Copy out the lines of the records below, starting with the line that contains "What do you see at coordinates (578, 486)" and going on through the line that contains "The height and width of the screenshot is (480, 640).", with both of those lines included. Reproduce each line without any changes.

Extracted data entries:
━━━━━━━━━━━━━━━━

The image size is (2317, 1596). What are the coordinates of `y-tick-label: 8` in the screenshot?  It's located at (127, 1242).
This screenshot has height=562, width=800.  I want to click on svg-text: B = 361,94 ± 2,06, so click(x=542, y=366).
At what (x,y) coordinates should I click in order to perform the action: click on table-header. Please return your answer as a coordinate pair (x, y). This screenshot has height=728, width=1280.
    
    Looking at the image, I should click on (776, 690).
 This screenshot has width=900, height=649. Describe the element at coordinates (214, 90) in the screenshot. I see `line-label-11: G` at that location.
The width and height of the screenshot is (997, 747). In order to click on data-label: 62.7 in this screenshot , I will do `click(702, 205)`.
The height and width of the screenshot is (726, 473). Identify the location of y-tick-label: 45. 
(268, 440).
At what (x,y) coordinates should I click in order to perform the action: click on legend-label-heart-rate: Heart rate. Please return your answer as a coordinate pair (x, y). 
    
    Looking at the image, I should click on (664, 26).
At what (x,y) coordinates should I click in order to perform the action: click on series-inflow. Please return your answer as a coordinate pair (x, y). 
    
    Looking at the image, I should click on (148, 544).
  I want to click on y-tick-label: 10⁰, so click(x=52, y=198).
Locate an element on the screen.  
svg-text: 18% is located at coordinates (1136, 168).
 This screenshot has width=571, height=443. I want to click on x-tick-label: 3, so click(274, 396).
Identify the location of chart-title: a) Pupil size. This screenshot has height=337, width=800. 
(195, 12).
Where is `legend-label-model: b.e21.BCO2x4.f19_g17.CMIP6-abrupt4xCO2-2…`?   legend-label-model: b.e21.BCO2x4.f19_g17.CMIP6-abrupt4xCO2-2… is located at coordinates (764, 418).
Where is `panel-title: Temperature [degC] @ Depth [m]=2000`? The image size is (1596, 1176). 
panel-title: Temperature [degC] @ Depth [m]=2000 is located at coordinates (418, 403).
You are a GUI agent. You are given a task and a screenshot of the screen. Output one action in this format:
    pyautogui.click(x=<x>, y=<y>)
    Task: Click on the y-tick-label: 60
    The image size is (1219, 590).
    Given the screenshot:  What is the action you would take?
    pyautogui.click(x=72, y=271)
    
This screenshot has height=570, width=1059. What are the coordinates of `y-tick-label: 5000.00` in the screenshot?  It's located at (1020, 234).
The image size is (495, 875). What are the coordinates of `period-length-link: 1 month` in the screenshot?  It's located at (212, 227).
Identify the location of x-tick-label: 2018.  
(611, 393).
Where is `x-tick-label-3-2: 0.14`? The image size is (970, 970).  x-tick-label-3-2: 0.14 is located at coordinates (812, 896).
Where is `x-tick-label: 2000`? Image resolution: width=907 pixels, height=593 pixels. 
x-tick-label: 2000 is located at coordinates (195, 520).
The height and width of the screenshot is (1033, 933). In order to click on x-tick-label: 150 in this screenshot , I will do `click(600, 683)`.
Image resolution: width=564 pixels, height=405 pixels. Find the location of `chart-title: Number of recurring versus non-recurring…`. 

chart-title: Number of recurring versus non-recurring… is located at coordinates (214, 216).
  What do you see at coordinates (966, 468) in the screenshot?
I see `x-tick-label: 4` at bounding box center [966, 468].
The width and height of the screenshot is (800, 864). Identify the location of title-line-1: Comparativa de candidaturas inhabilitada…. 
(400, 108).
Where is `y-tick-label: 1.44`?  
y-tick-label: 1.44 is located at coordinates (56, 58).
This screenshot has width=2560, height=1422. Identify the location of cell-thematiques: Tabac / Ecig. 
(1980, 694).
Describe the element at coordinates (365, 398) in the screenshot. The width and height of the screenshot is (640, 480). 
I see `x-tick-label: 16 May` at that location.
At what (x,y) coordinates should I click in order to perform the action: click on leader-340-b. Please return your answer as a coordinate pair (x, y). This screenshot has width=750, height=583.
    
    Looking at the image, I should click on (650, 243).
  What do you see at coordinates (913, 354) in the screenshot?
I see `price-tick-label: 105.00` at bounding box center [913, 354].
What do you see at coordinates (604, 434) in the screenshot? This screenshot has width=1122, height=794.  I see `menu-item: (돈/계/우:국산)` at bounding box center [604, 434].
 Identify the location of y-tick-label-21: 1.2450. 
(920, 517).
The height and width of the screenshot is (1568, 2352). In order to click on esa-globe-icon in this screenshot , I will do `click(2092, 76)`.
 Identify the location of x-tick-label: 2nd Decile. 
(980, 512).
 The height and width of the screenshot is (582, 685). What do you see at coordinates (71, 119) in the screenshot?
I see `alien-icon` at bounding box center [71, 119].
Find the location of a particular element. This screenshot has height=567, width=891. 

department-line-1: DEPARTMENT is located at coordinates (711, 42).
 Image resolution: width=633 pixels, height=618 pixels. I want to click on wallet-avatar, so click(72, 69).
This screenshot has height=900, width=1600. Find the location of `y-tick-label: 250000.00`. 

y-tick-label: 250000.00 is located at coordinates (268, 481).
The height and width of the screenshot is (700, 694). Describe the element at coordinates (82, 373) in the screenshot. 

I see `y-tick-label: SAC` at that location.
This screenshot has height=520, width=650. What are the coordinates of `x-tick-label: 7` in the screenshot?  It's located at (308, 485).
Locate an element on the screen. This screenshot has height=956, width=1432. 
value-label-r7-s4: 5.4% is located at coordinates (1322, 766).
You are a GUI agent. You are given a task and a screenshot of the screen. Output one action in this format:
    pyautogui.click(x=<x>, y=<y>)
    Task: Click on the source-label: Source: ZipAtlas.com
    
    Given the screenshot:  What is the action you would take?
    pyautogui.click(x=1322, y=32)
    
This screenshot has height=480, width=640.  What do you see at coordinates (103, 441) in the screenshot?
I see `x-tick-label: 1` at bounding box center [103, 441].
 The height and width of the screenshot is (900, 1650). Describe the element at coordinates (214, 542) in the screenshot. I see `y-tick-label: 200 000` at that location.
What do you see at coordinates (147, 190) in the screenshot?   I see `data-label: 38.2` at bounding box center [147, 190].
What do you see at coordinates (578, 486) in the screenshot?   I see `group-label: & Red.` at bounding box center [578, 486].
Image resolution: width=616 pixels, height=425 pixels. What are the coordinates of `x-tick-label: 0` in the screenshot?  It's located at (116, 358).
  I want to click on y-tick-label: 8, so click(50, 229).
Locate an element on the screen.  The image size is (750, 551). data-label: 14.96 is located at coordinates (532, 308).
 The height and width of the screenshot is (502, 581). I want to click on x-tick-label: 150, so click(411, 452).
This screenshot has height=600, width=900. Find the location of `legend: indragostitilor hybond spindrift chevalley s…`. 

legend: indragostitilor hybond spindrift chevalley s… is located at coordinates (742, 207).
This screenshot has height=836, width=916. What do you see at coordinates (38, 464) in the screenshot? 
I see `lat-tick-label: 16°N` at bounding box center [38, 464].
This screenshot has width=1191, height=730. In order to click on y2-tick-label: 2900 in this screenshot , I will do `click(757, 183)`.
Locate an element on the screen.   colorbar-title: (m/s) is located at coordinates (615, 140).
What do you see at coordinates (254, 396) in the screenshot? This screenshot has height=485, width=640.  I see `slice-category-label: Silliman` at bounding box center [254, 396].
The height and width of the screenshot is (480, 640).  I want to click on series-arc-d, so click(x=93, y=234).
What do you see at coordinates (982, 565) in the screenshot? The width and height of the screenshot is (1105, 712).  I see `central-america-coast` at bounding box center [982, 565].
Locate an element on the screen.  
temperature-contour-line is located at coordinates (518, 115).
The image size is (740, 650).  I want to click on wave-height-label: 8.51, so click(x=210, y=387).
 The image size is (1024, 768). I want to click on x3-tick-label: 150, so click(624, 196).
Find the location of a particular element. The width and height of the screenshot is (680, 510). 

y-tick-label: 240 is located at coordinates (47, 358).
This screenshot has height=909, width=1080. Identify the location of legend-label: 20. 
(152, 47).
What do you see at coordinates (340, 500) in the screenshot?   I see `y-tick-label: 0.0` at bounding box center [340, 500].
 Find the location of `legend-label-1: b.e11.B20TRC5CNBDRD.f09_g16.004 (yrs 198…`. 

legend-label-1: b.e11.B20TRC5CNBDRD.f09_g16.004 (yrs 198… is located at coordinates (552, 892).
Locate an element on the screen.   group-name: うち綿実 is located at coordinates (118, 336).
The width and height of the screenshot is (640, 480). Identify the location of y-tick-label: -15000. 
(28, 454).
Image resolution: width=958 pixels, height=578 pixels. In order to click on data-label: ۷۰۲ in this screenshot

━━━━━━━━━━━━━━━━

### ANSWER BELOW
What do you see at coordinates (578, 486) in the screenshot?   I see `group-label: & Red.` at bounding box center [578, 486].
Image resolution: width=616 pixels, height=425 pixels. What are the coordinates of `x-tick-label: 0` in the screenshot?  It's located at (116, 358).
  I want to click on y-tick-label: 8, so click(50, 229).
Locate an element on the screen.  The image size is (750, 551). data-label: 14.96 is located at coordinates (532, 308).
 The height and width of the screenshot is (502, 581). I want to click on x-tick-label: 150, so click(411, 452).
This screenshot has height=600, width=900. Find the location of `legend: indragostitilor hybond spindrift chevalley s…`. 

legend: indragostitilor hybond spindrift chevalley s… is located at coordinates (742, 207).
This screenshot has height=836, width=916. What do you see at coordinates (38, 464) in the screenshot? 
I see `lat-tick-label: 16°N` at bounding box center [38, 464].
This screenshot has width=1191, height=730. In order to click on y2-tick-label: 2900 in this screenshot , I will do `click(757, 183)`.
Locate an element on the screen.   colorbar-title: (m/s) is located at coordinates (615, 140).
What do you see at coordinates (254, 396) in the screenshot? This screenshot has height=485, width=640.  I see `slice-category-label: Silliman` at bounding box center [254, 396].
The height and width of the screenshot is (480, 640).  I want to click on series-arc-d, so click(x=93, y=234).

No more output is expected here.